Task requirements
Lines from the listing below that contain the string "resolution" are to be reported.
─── Provided information ───
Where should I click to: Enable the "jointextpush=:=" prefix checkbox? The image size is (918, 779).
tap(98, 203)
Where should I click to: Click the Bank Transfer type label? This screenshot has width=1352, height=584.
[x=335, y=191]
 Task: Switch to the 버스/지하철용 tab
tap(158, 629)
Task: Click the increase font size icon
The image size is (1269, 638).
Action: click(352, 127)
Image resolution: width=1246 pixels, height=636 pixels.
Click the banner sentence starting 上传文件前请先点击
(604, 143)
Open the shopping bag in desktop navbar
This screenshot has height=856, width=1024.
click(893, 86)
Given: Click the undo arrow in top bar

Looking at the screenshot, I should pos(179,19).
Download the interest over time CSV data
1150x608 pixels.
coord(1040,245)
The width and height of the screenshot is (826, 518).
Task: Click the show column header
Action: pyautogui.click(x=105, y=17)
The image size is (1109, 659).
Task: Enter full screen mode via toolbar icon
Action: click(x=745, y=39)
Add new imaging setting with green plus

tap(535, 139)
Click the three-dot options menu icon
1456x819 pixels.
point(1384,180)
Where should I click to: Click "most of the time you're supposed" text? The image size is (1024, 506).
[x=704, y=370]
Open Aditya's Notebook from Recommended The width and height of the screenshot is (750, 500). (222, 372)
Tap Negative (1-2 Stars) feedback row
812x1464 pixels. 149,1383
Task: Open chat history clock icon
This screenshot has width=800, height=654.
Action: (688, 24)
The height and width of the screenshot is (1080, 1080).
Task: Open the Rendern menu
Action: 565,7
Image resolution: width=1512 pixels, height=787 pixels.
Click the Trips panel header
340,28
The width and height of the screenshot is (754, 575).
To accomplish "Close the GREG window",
───
Response for this exercise
Image resolution: width=1246 pixels, height=636 pixels.
Image resolution: width=1512 pixels, height=787 pixels.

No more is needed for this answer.